▶ [Record excerpts]:
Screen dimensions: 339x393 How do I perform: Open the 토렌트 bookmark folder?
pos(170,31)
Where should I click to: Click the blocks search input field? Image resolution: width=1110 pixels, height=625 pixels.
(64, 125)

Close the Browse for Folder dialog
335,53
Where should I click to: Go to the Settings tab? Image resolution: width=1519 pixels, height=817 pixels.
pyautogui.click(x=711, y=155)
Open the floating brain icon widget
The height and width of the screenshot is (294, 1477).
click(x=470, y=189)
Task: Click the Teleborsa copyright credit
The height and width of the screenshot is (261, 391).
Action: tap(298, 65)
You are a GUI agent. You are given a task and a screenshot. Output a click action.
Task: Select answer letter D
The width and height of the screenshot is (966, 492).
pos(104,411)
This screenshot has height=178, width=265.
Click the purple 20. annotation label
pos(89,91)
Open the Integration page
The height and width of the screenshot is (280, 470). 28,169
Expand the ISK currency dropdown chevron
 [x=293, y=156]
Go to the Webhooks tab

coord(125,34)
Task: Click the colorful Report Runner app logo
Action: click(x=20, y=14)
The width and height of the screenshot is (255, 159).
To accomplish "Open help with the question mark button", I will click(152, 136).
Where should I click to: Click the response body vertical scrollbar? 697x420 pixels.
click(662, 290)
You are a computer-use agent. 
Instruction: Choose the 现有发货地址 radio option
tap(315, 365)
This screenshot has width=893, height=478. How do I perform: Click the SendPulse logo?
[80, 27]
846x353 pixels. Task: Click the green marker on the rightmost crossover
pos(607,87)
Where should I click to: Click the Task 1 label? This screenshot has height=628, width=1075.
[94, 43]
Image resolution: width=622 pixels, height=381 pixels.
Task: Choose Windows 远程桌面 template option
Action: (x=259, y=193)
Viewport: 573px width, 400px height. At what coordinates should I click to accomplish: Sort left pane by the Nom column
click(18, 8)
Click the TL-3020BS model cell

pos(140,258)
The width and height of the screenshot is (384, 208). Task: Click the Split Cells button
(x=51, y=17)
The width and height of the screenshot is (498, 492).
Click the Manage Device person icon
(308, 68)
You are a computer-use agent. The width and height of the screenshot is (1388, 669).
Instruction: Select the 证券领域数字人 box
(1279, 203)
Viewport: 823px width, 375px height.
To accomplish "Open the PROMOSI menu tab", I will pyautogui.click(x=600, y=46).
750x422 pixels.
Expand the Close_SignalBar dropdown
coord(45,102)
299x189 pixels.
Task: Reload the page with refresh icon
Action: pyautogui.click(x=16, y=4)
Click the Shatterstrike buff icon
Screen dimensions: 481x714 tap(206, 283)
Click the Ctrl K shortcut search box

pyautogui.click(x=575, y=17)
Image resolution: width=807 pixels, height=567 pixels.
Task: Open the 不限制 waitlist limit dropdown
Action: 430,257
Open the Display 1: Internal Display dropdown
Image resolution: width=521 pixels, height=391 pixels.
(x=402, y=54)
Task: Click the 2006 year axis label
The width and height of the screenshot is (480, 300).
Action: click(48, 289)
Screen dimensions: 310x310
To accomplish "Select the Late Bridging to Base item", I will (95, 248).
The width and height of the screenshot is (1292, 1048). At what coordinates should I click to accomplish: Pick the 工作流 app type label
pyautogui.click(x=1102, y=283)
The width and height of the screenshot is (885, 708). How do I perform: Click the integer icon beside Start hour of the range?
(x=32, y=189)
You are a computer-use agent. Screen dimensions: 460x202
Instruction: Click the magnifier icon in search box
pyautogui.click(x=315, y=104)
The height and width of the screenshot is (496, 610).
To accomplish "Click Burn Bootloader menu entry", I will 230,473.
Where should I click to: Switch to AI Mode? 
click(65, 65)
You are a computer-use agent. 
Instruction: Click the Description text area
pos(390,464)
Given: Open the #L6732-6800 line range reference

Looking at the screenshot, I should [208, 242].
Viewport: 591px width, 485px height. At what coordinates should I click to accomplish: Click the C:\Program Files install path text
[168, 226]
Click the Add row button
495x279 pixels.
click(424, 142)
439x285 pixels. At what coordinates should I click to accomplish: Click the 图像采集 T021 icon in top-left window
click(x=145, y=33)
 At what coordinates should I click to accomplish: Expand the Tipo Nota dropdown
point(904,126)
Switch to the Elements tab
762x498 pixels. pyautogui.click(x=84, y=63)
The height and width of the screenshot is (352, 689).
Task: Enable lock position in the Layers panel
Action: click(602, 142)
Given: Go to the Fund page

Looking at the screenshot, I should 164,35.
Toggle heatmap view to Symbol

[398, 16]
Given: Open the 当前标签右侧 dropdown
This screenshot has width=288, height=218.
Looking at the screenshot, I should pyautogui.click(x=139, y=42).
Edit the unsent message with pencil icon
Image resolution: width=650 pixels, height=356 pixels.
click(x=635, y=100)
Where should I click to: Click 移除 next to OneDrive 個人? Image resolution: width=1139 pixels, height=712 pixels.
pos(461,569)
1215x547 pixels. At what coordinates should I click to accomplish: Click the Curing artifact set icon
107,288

▶ [How to complete this task]: Scan the data above for the string "computer" and copy each line where it appears.

▶ [Your solution]:
You are a computer-use agent. 
You are a computer-use agent. The width and height of the screenshot is (1388, 669).
You are a computer-use agent. Screen dimensions: 460x202
You are a computer-use agent. 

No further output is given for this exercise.